→ Your task:
Answer these questions from the management blog entries below, marking the answers 1., 2., 3.
1. At which company did the writer work for Bruce Cleveland?
2. Who talked about a higher standard for managers at Sun Microsystems?
3. What four basics does the entry dated 6/20/2006 list for building camaraderie?

→ Passage shown:
· · · ·

6/29/2006

Managers eat alone

When I was at Apple Computer I worked for Bruce Cleveland, most recently an executive at the former Siebel. He used the phrase in the title of this entry to describe the fact that when you become a manager, you can no longer be familiar with your employees. When I worked at Sun Microsystems, Scott McNealy talked about a higher standard his managers needed to have both inside and outside Sun.

Here are some basics to think about:

  • Your words are words of authority
  • Stick with requirements
  • You will be doing their performance reviews
  • Your jokes might be taken personally

If you join a hallway discussion as a manager, many employees will take your words as direction. You might think you are only having a casual discussion and it might trigger a massive design change or schedule change before you know it. Make it clear that your team should continue on their plans. Make sure they know they are empowered to think and make decisions for themselves. Changes should be explicit, well thought out and not ad-hoc.

If you try and do your employee's jobs they will feel micromanaged and ineffective. As a manager, drive your agenda through requirements and not implementation. Implementation is your employee's job. Implementation is why they are in their jobs. You need to allow them creativity and provide them opportunities to think and grow so they can become bigger contributors later in their careers helping both you and your company or even the industry.

Remember that at sometime during the year you will write a performance review for your employees. If you and they behave as if you are only buddies, it can be a rude awakening. Familiarity can be misleading. It can make you slow to do the portion or your job where you have to be both critical and constructive. It is better to make the boundaries clear. You are their boss and will do the job in a professional and business-like manner. If you do not, you may be forced to change the relationship into a business-like one abruptly and that can turn the friendship sour.

Things you can say or discuss with a peer are trickier as a manager. If you tease an employee, they may consider it to be official criticism. If you gossip, it may be consider prejudiced or invasive. If you inquire, your employees may feel obligated to talk and feel uncomfortable. In both this and the previous paragraph it is easy to go too far and not be compassionate or human. The important thing is to be aware and unassuming.

Take your position thoughtfully and your employees will more likely take you with respect.

More later ...

6/20/2006

How can you build camaraderie in your company?

We all want to work together well, right? While a good technical or business debate is essential in any endeavor, I believe companies accomplish more when employees work together well.

Here are some basics:

  • Be clear about company and group direction
  • Foster open dialog
  • Respect
  • Create shared experiences

It is hard to work together if you cannot agree on company direction or there are misunderstandings about company direction. Everyone in the company should be able to articulate the direction of the company -- maybe even make it a game at a company/group meeting taking turns saying the company direction and voting for the person(s) who does the best job at saying it. Clearly any divisiveness within your ranks will undermine camaraderie. Allow time for people to provide input, make timely decisions and get everyone to commit (even if they disagree). You should manage people who cannot commit appropriately.

You need to make sure people feel like they are part of the team. If employees have issues, good ideas or just information, they need ways to make them known. They need to feel that information will not be punished. You need to promote people sharing information and not keeping it close to the vest. Treat your employees like adults. Entrust them and charge them with keeping that trust. Encourage them to trust their fellow employees. Problems should be just things you solve together. Do not wait for your employees to come to you, you must engage them.

· · · ·

→ Data segment:

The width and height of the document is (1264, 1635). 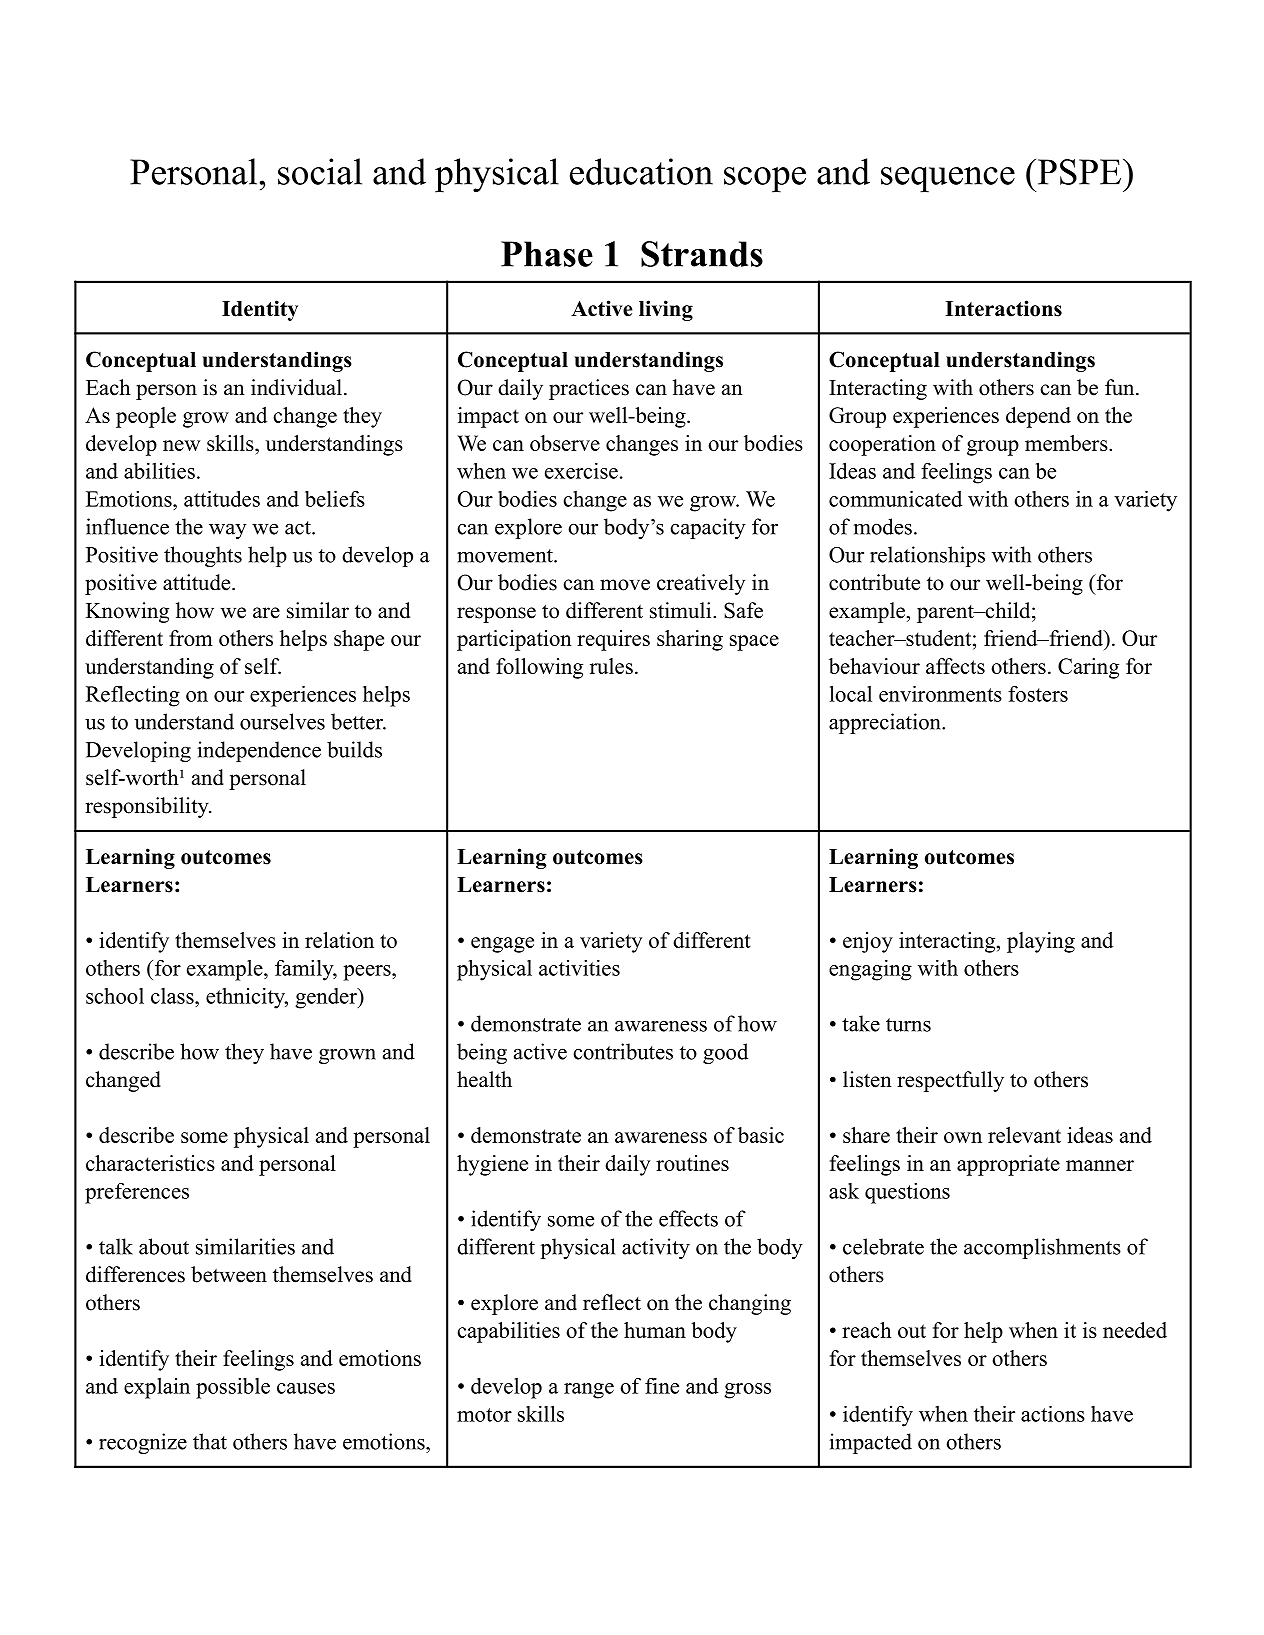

· · · ·

→ Correct response:
1. Apple Computer.
2. Scott McNealy.
3. Being clear about company and group direction, fostering open dialog, respect, and creating shared experiences.